*** Records to process ***

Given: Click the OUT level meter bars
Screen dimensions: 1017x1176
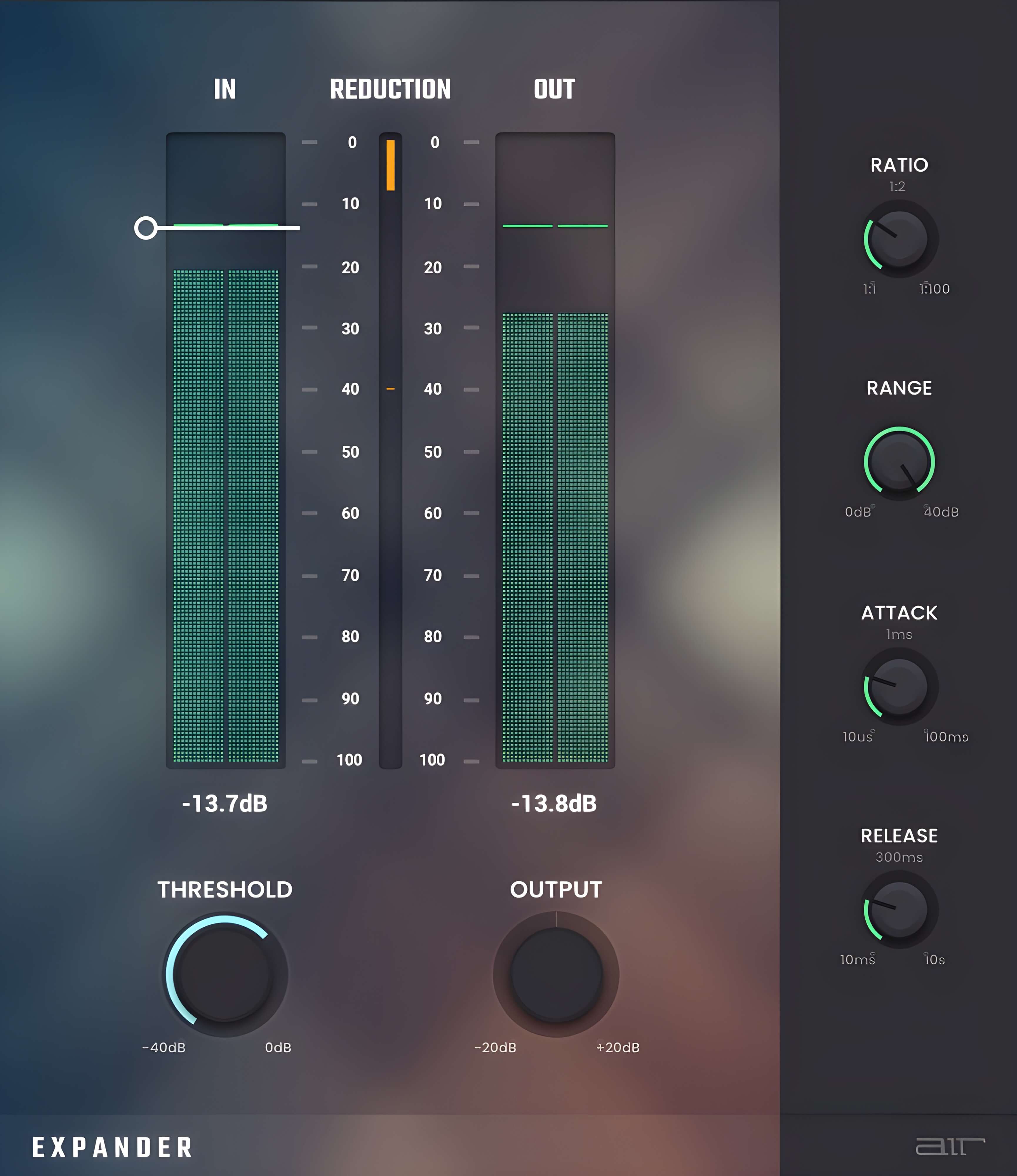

*** End of Records to process ***
*** Records to process ***

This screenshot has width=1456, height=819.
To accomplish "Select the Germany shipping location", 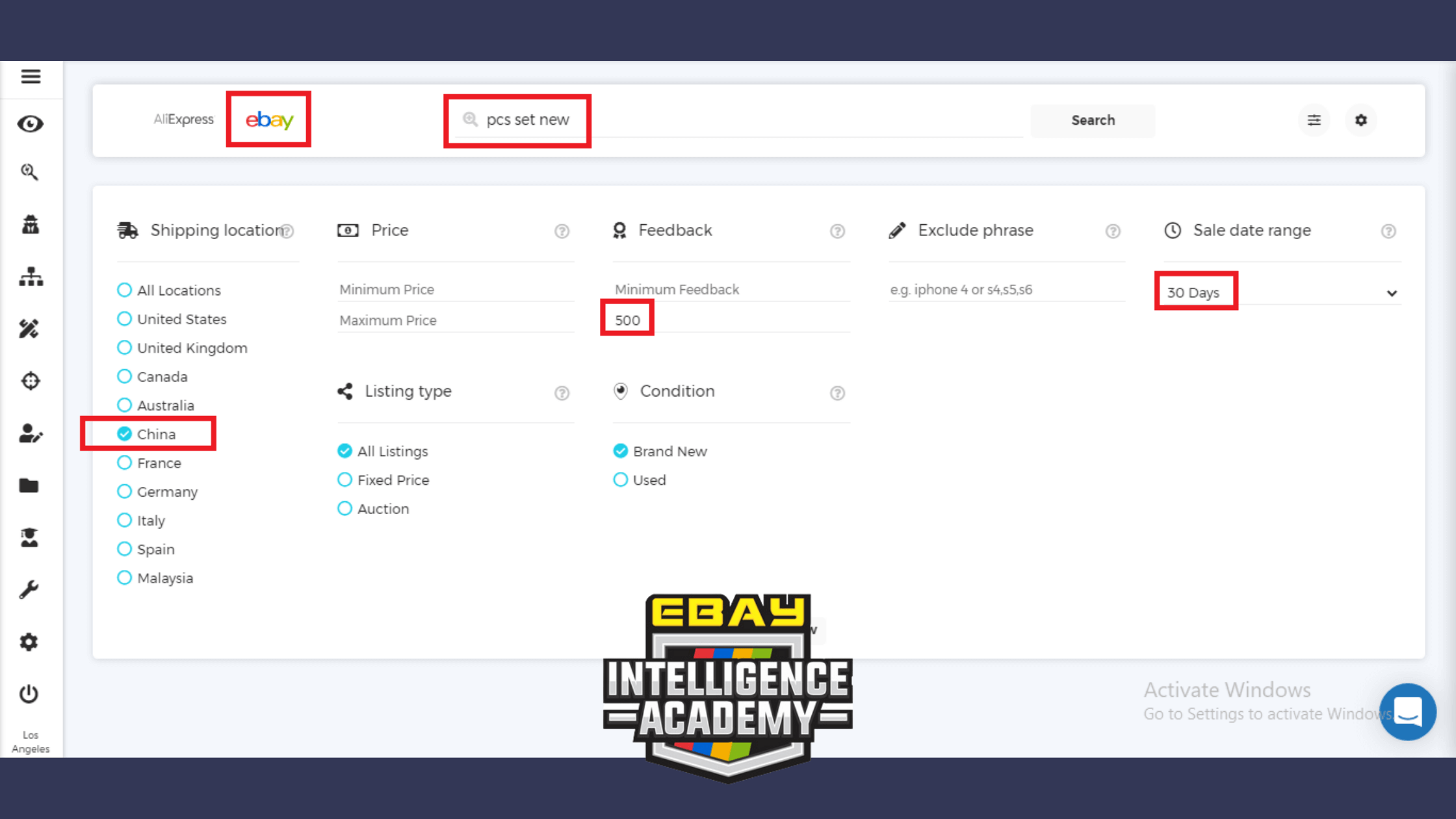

*** End of Records to process ***
*** Records to process ***

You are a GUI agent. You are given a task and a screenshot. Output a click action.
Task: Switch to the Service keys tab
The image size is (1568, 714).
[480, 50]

*** End of Records to process ***

### Activity
What is wanted is a copy of every line in the listing that includes the word "screenshot".

### Solution to this exercise
This screenshot has width=1456, height=819.
You are a GUI agent. You are given a task and a screenshot. Output a click action.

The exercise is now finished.